DeVaan:  When COSD came to be, I was working in the engineering excellence role for Microsoft. One of the things we did for engineering excellence (was) bringing some better focus on the engineering system for finishing Longhorn, and that was a really positive step, which actually helped get to the point where Vista could be shipped. So, when I was asked to come work on Windows, it was pretty natural for me to come work in COSD.

The basic role of COSD hasn't changed a whole lot in that time. Now, (Windows engineering chief) Steven (Sinofsky) and I bring a different philosophy about how we organize engineers and engineering projects, and we've really done that same work across both teams, and that has to do with how we organize that we're building the engineering talent that we need to meet our challenges long into the future.

We created a shared vision for Windows 7 and really manage the teams exactly the same way according to that vision for Windows 7 and for Server 2008 release 2, where we have the same shared execution vision with the server team, so that we can ship these products together in a much more coordinated way, and with much better teamwork across three major divisions at Microsoft.

MJF: How is COSD organized, beyond what you've shard on the Engineering 7 blog?

DeVaan:  We really try to manage the feature team, so these are the core groups of development, test, and program management, working on a particular technology area, whether it's devices and media under Steven or the kernel and VM team under me. We try to manage them really exactly the same way on Windows 7.

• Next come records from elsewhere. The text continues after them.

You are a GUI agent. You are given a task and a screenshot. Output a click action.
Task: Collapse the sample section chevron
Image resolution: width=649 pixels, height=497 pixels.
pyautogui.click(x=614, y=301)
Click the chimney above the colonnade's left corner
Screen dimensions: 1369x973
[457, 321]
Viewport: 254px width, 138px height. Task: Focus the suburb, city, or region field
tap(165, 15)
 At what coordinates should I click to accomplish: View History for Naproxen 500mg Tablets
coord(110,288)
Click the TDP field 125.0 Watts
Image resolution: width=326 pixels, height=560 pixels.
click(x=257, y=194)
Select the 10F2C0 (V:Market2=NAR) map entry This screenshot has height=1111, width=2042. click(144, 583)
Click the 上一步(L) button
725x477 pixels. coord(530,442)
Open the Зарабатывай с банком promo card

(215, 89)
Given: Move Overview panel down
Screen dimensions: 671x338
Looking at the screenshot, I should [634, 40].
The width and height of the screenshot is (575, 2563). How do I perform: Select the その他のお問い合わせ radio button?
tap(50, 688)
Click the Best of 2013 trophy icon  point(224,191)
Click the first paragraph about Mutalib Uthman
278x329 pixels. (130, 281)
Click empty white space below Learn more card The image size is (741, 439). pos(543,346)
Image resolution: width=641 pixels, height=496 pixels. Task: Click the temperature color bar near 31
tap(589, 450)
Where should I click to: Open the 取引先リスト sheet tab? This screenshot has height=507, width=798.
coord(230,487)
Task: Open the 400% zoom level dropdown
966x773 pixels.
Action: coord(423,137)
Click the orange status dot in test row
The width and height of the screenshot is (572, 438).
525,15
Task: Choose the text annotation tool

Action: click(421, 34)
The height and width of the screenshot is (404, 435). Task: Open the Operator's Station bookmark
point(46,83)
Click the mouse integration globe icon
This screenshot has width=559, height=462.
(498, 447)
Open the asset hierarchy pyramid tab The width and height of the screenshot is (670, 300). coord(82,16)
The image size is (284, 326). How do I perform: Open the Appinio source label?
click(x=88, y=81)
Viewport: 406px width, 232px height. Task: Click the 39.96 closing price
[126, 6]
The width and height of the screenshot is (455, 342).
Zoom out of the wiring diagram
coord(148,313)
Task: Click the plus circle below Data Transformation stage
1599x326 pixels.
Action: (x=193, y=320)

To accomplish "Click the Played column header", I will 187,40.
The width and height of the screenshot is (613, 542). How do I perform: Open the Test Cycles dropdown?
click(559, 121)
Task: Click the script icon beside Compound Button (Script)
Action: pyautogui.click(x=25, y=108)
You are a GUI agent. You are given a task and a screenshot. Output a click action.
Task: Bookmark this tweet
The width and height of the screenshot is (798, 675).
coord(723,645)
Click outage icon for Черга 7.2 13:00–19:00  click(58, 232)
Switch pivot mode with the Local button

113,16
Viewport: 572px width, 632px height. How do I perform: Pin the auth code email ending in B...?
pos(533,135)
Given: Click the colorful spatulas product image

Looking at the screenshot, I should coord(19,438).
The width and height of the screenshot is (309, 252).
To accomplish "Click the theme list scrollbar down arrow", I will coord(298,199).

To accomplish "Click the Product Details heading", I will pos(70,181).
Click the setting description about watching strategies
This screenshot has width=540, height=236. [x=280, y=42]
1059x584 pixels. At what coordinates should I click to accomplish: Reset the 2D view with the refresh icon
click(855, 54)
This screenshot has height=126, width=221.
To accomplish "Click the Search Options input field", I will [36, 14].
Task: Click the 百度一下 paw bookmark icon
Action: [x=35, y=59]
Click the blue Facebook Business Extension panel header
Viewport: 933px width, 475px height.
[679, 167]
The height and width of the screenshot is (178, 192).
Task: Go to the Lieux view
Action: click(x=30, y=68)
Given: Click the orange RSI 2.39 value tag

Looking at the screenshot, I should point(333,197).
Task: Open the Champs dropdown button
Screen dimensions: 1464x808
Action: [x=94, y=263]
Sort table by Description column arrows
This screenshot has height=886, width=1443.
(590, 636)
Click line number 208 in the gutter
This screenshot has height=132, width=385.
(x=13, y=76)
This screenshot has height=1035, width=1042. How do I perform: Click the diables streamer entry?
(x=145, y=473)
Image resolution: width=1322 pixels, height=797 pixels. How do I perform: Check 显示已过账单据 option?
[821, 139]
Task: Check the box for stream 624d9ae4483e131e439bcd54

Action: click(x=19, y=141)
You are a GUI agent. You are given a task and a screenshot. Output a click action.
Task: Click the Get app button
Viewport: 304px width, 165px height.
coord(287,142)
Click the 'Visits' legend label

The things which are shared between client and server gravitate to COSD, and then the things which are specific to client or specific to server are in those teams. It's never perfectly clean along that definition, but that's the basic philosophy.

One of the things that I did do at the beginning that's a little different than before is to make sure that we have a team focused on improving our engineering system. So, the engineering system is a very broad term, but all the tools and the practices and the processes that we use to engineer Windows, we set aside people to work on that explicitly and to be in constant improvement on making that better over time.

MJF: Are you talking here about things like software development and testing processes?

DeVaan: Yeah. When I talk about the vision process that's shared across client, COSD, and server, that's one of the core processes of the engineering system.  When we get to the things about how we ensure daily quality -- so there's the main branch build, which is the one that has the contributions of all the teams, and how does work get managed from a developer on the front line making a change and all the quality checks that go in to make sure that that main branch is always very high quality every day. Those are a couple examples of the basic engineering practices and processes.

MJF:  In the past, one of the things that COSD did was work with both Windows client and server together. Do you also now work with the Windows Azure cloud team, too?

DeVaan: We do. We do a lot of technology sharing between us and Azure.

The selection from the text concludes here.